Overpotentials and solid electrolyte interphase formation at porous graphite electrodes in mixed ethylene carbonate–propylene carbonate electrolyte systems

Abstract

The first electrochemical lithium insertion was characterized for several graphite materials with high degree of crystallinity, different particle size distributions and surface morphologies in an ethylene carbonate (EC)/propylene carbonate (PC) electrolyte. For coarser graphite materials and graphites with a low superficial defect concentration, an irreversible process was observed which correlated with the electrochemical exfoliation of graphite. Different natural and synthetic graphites with similar particle size distribution and active surface area showed differences in the passivation behavior during the first electrochemical reduction. The fraction of graphite particles exfoliating during the first galvanostatic lithium insertion linearly increased with length of the irreversible plateau, which concomitantly moved to more positive potentials.
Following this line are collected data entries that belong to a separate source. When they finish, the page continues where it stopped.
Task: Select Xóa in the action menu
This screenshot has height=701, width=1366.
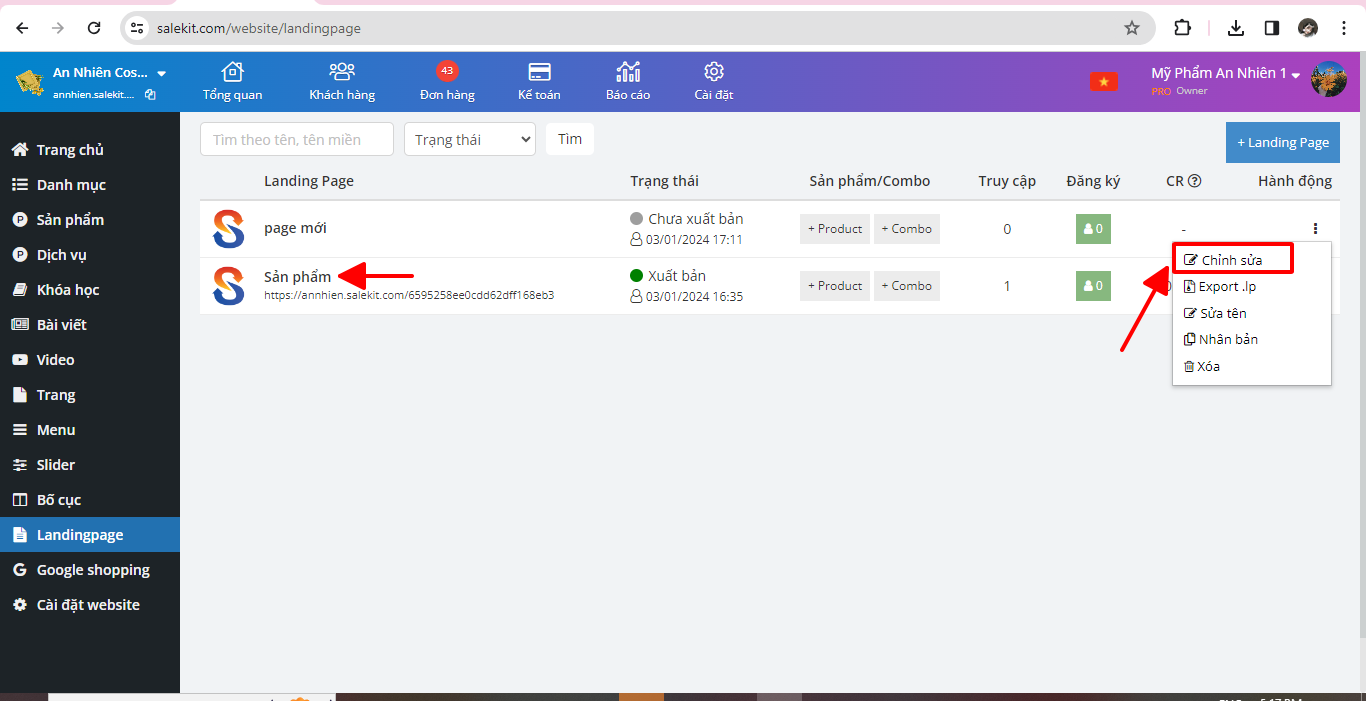Action: click(x=1207, y=366)
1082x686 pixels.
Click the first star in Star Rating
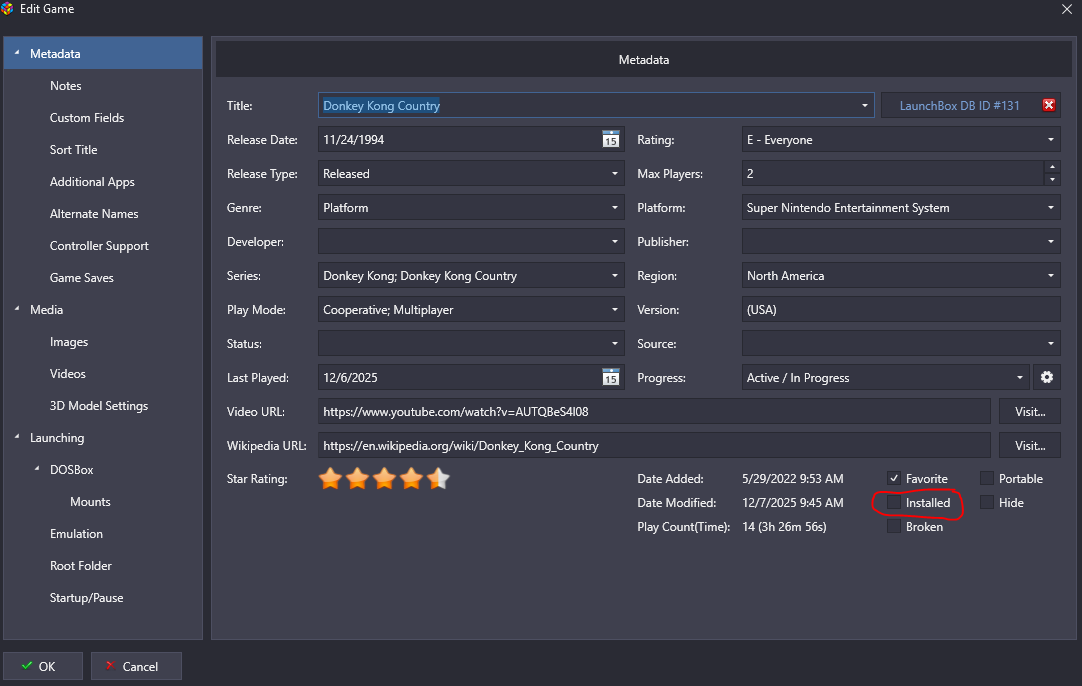pyautogui.click(x=330, y=480)

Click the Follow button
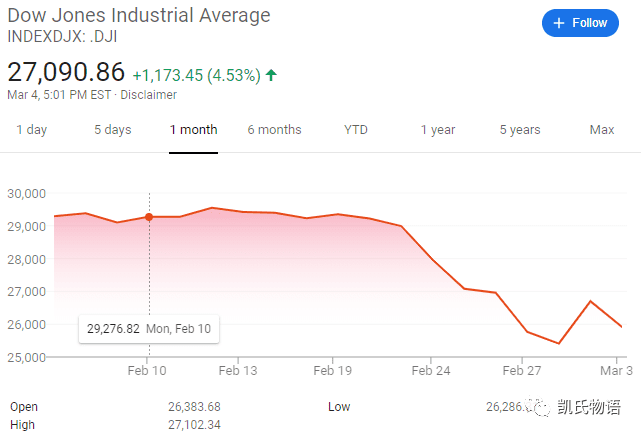(580, 23)
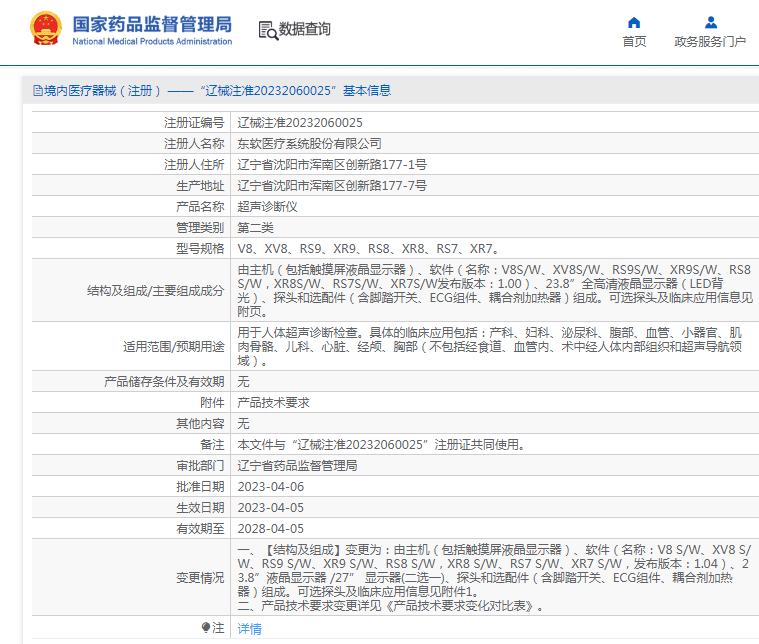The height and width of the screenshot is (644, 759).
Task: Open the 数据查询 link text
Action: click(x=305, y=30)
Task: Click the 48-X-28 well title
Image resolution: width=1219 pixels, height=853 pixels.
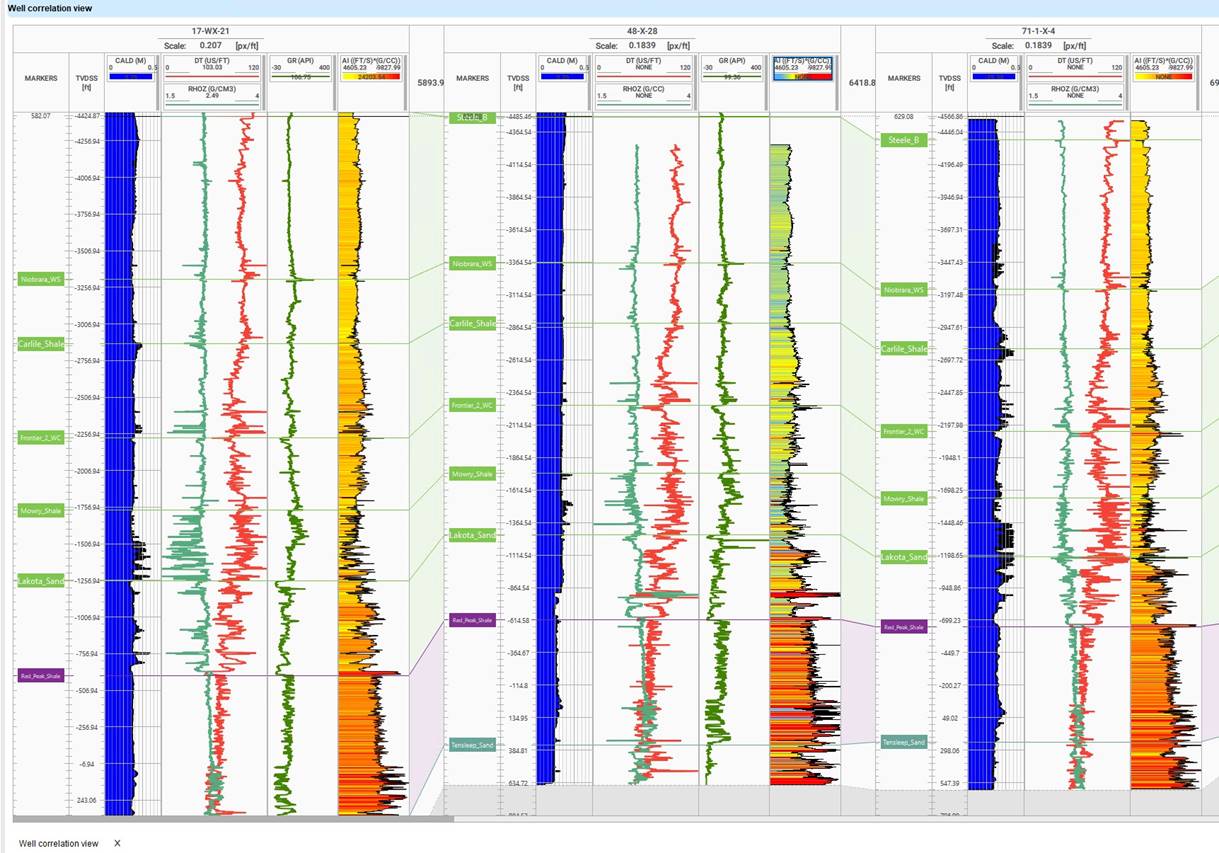Action: 640,31
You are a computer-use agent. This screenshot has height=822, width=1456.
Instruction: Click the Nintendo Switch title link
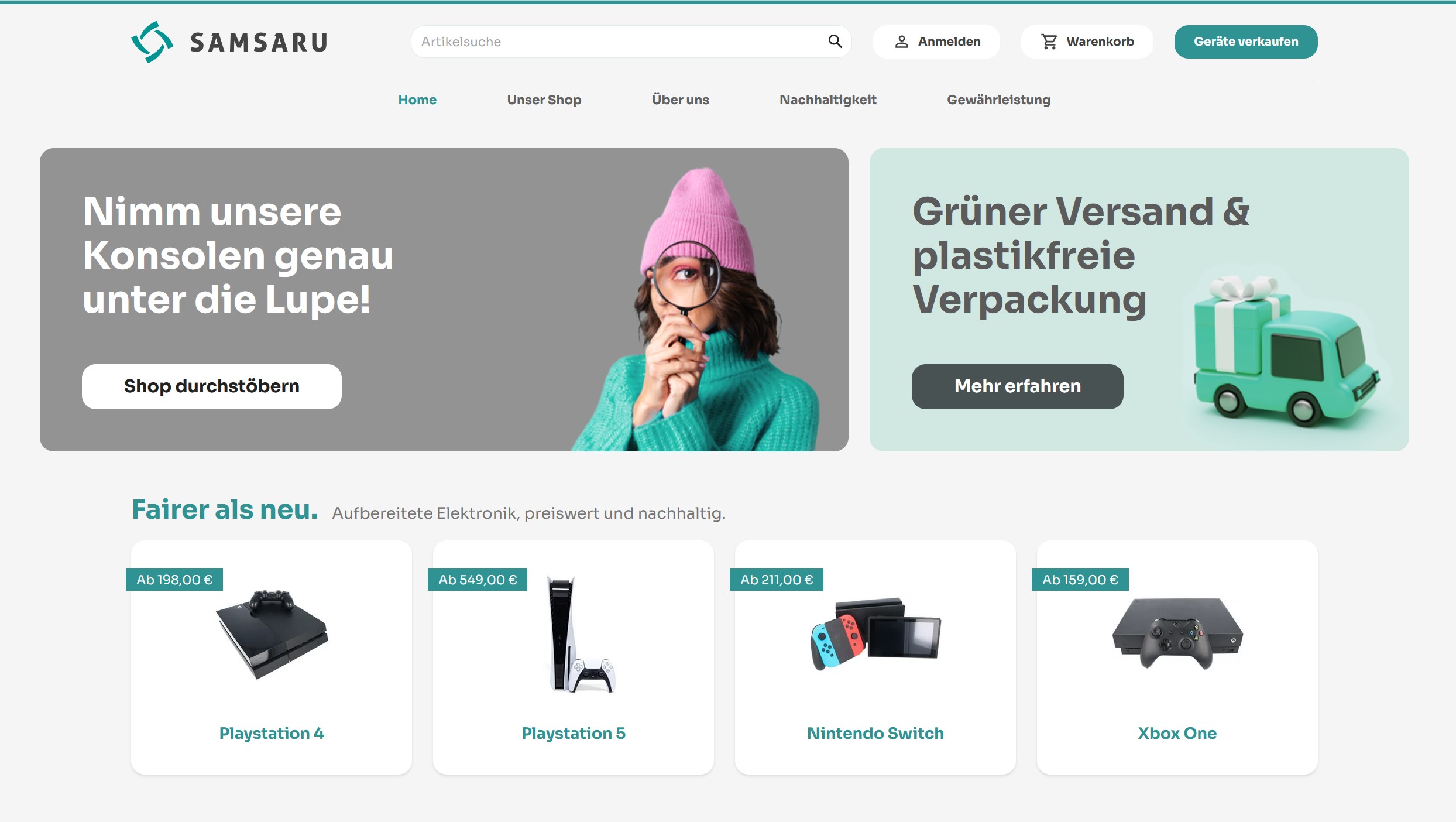point(875,733)
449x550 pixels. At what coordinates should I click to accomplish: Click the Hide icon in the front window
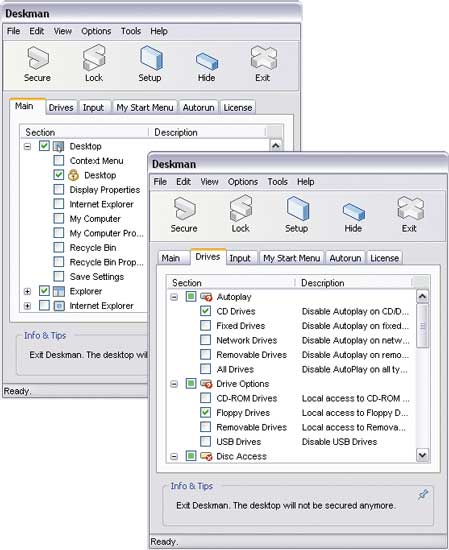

This behavior can be rationalized when considering, besides the surface structure, local overpotentials for the solid electrolyte interphase formation process, and especially the overpotential distribution through the graphite electrode. These overpotentials cause a distribution of the local current density attributed to the passivation process. Optimizing the particle contacts in the electrode by applying mechanical pressure or by selecting the proper binder decreased the overpotentials and suppressed the graphite exfoliation in the EC/PC electrolyte. Therefore, both graphite surface structure and electrode engineering aspects have to be considered for successful passivation against exfoliation.